Huijgen has been in South Africa since March 2016 and was joined by Bontekoe in January 2017. What they miss the most from home are Dutch cheese, peanut butter and cookies.
“The South African ones just do not taste the same,” Bontekoe joked.
The couple are unable to go on typical dates like they did when they were back home. Because of their new home, they cannot go for coffee at the local cafe or go to the movies because Flagstaff does not boast such luxuries.
But Huijgen insisted that Flagstaff offered a different kind of luxury for them.
“Our weekends are much cooler and fun here. We can go on safari, we explore places like Mkambati Nature Reserve. Otherwise at home we would simply walk to the park,” she added.
The pair are in South Africa through the efforts of Africa Health Placements (AHP) which focuses on the remote and the most rural parts of South Africa and finds doctors who are then contracted by the national Department of Health.
Both Huijgen and Bontekoe are on three-year contracts.
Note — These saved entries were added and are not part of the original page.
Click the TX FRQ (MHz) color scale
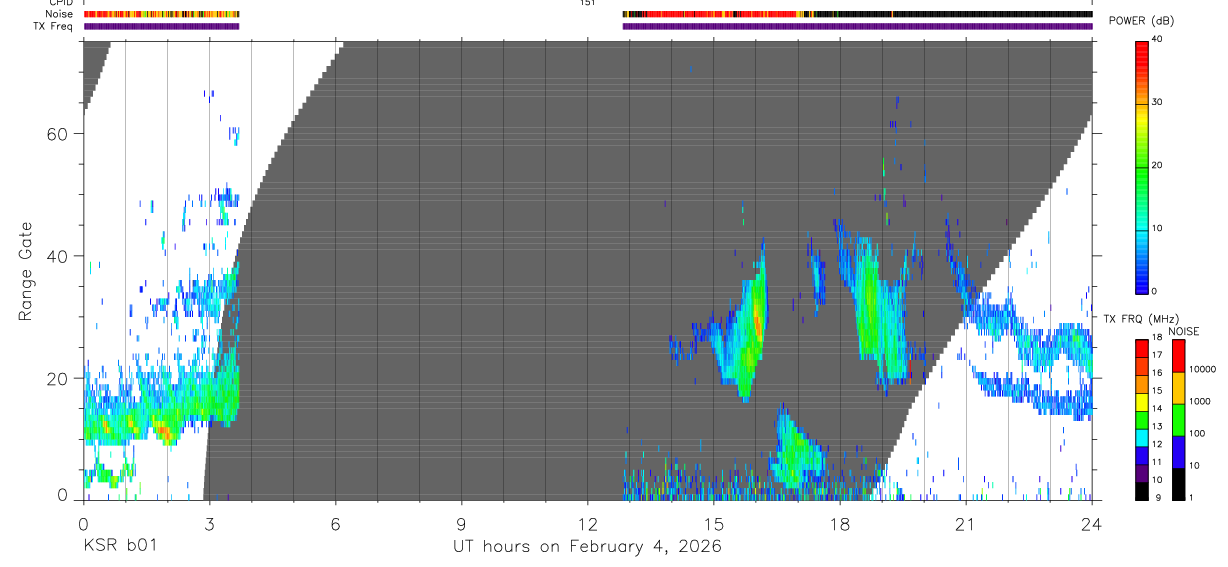Screen dimensions: 1228x567 (x=1142, y=419)
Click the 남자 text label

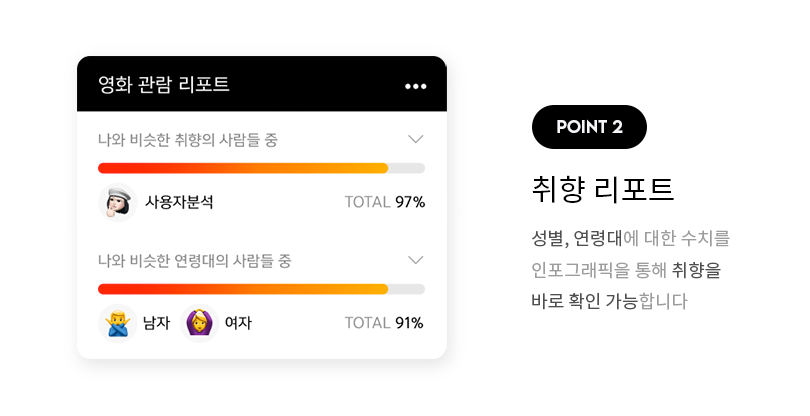(x=157, y=323)
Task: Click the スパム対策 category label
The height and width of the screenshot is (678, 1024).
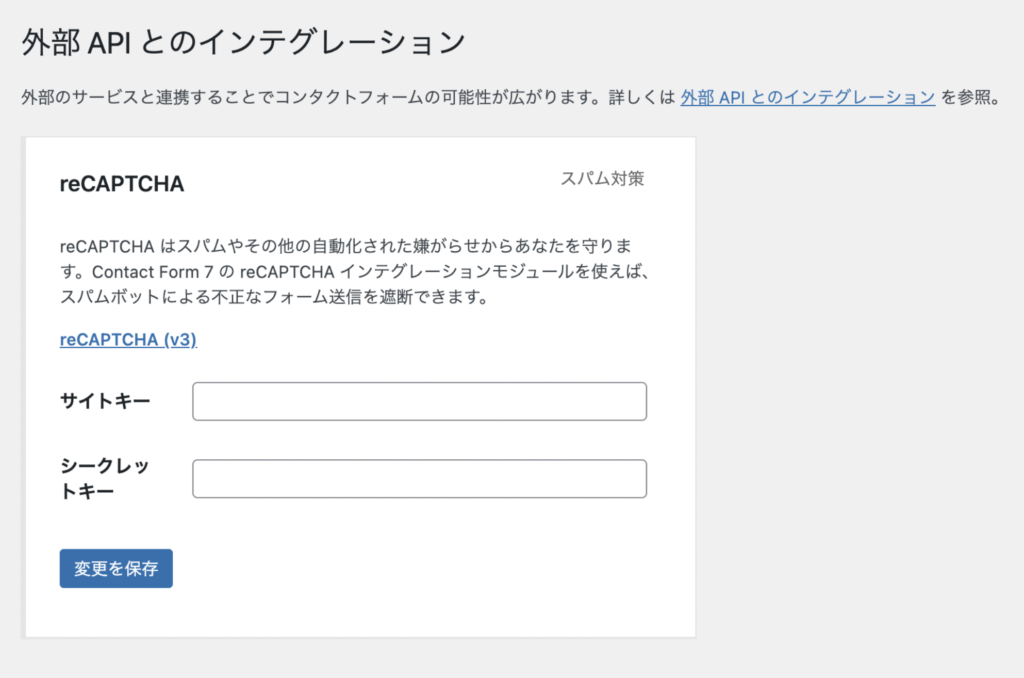Action: [602, 179]
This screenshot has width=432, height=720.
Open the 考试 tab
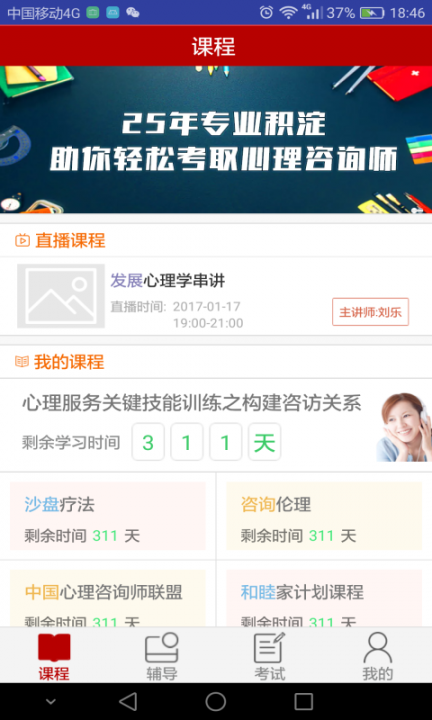269,656
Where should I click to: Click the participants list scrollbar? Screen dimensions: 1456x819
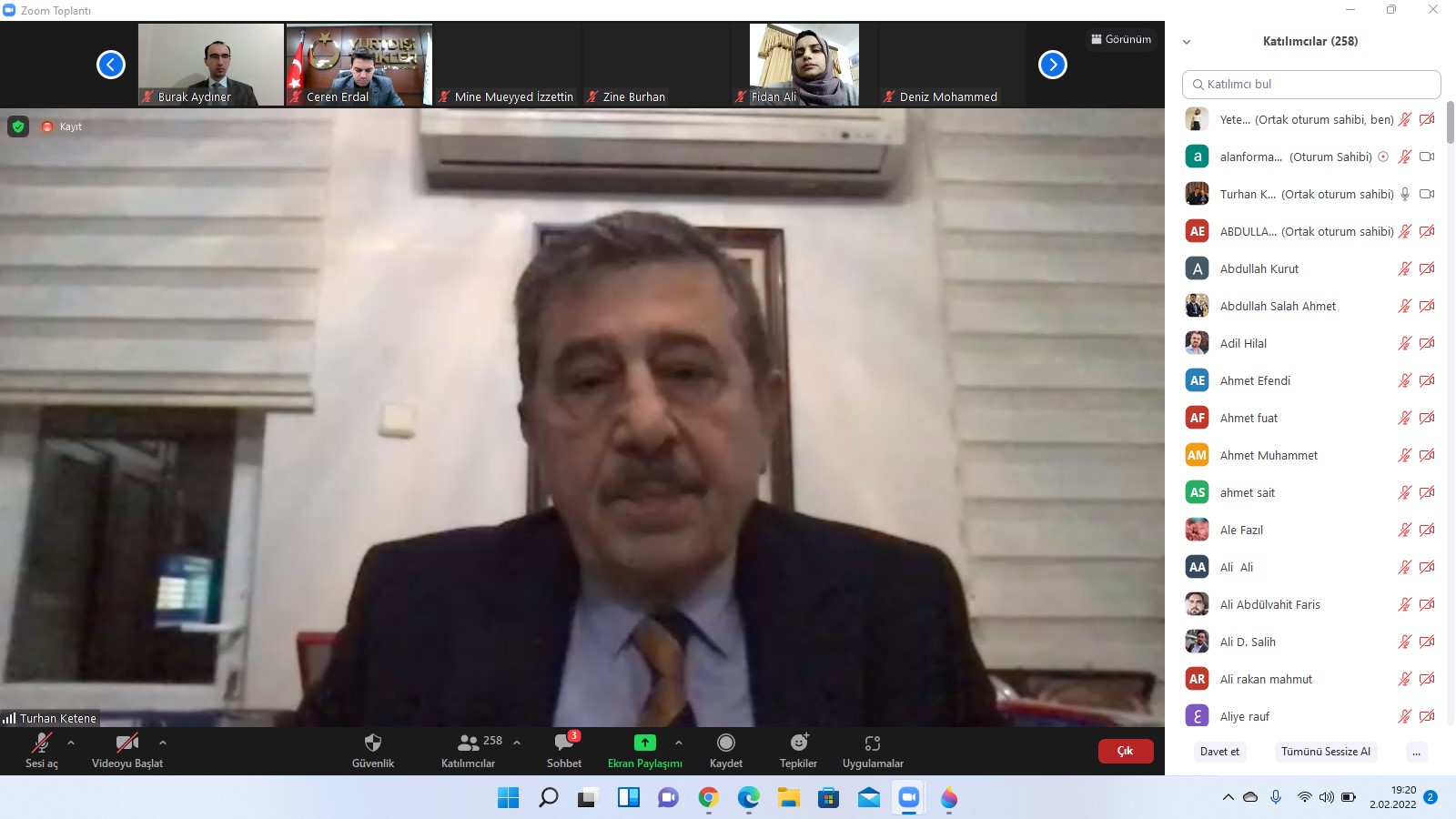1450,123
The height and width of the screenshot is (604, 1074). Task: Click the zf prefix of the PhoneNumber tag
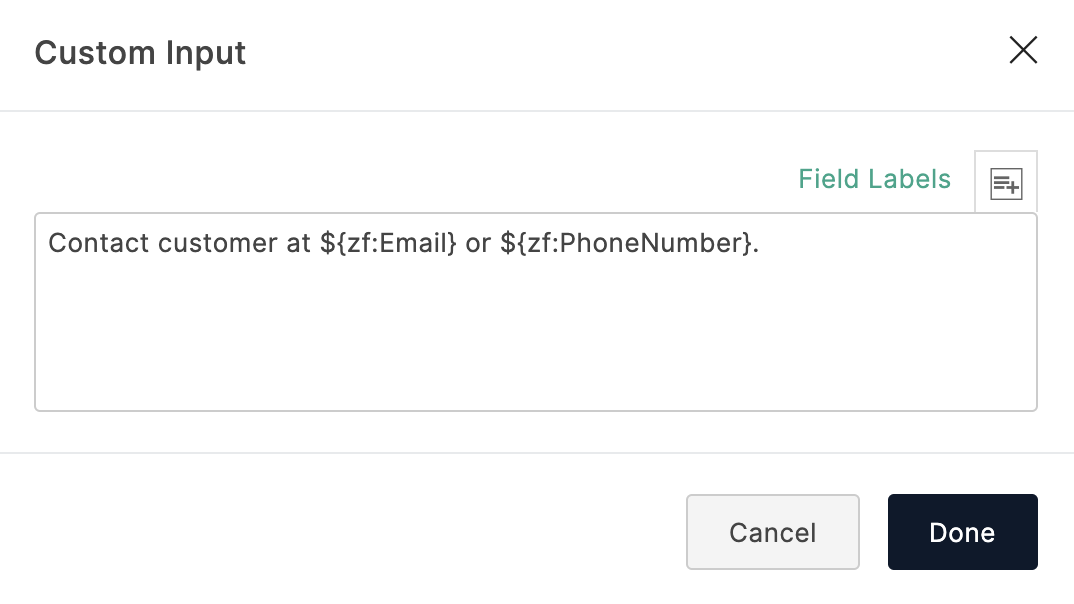click(x=539, y=243)
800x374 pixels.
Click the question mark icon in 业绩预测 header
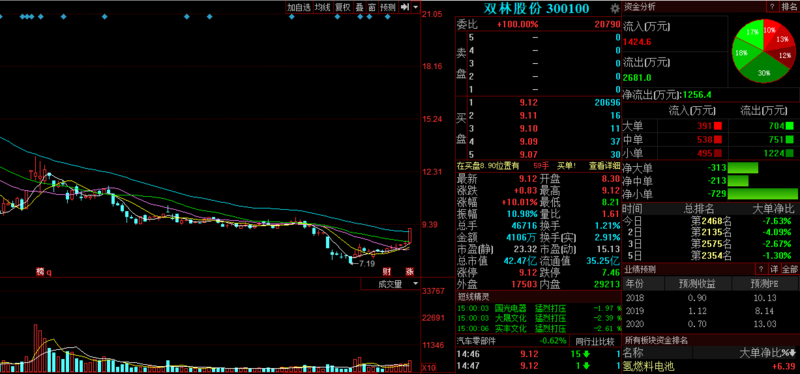(761, 269)
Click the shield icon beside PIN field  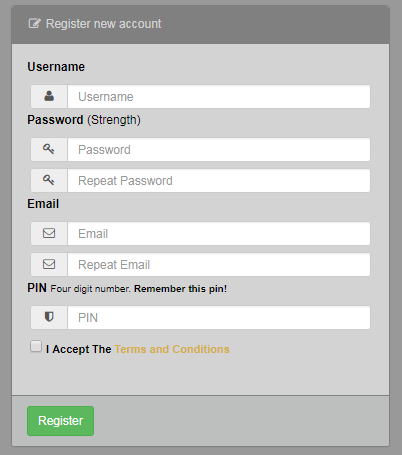click(x=49, y=317)
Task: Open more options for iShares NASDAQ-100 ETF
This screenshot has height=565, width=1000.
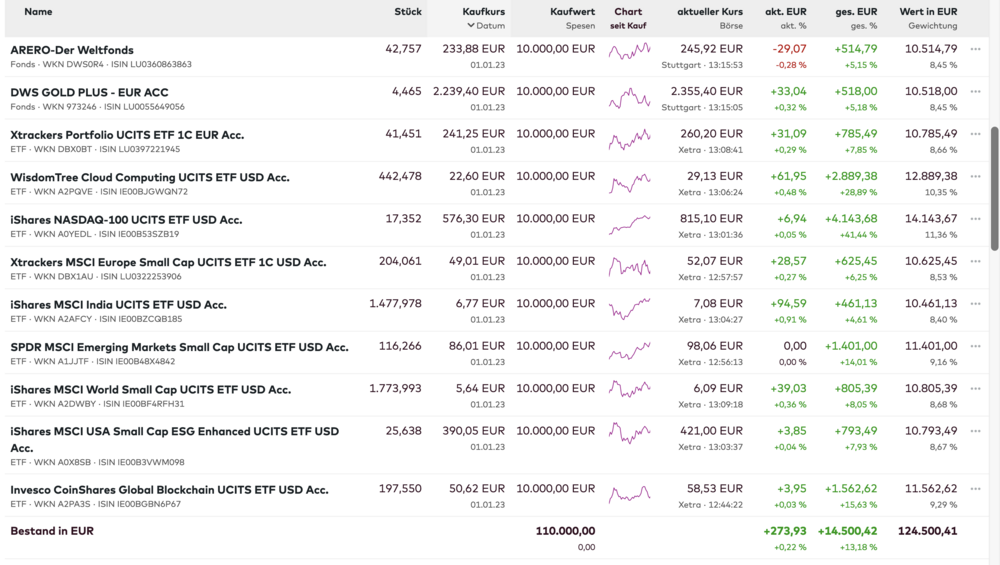Action: coord(975,219)
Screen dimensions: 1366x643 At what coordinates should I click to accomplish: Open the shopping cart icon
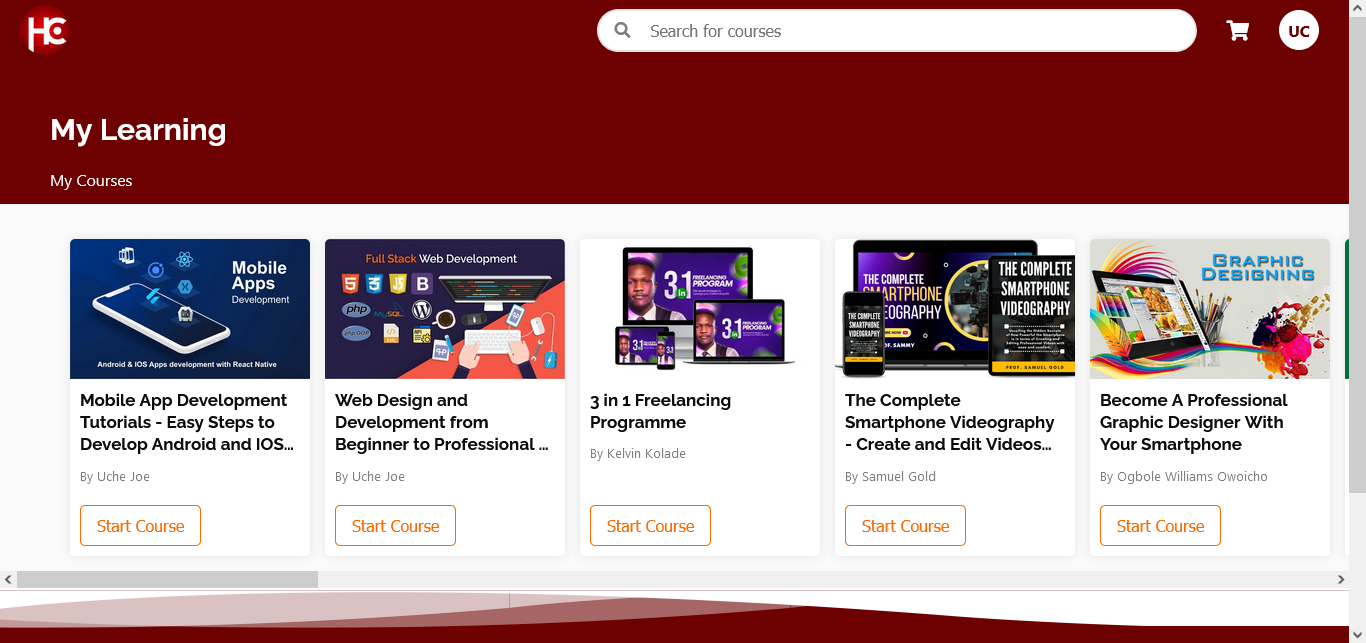[x=1238, y=31]
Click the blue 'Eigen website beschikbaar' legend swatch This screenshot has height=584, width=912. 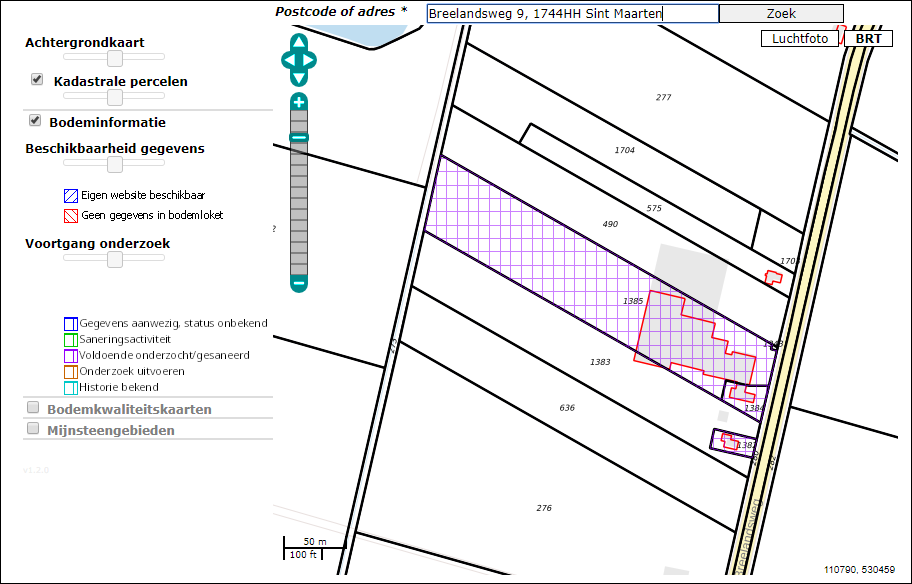tap(70, 196)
Through the network of doctors brought into the country by AHP, Bontekoe and Huijgen have friends at Isilimela Hospital in Port St Johns, Zithulele Hospital in Mqanduli and in hospitals in KwaZulu-Natal.
On living and working in an area which even locals would like to escape from, Bontekoe and Huijgen said they felt that the people of Flagstaff deserved great healthcare.
“This community deserves more that what they are getting. They deserve a much fuller team of professionals that want to do more in order to improve their lives,,” Huijgen said.
Bontekoe said: “The living conditions are good. We have access to phones and the internet and we are able to talk to our families every week”.
Holy Cross Hospital has running water and electricity.
To the couple, the South African winter feels like summer back in the Netherlands. They are enthralled by the African sun. The beauty of rolling hills of the green Eastern Cape landscape and wide blue skies consistently persuade them to call Flagstaff home.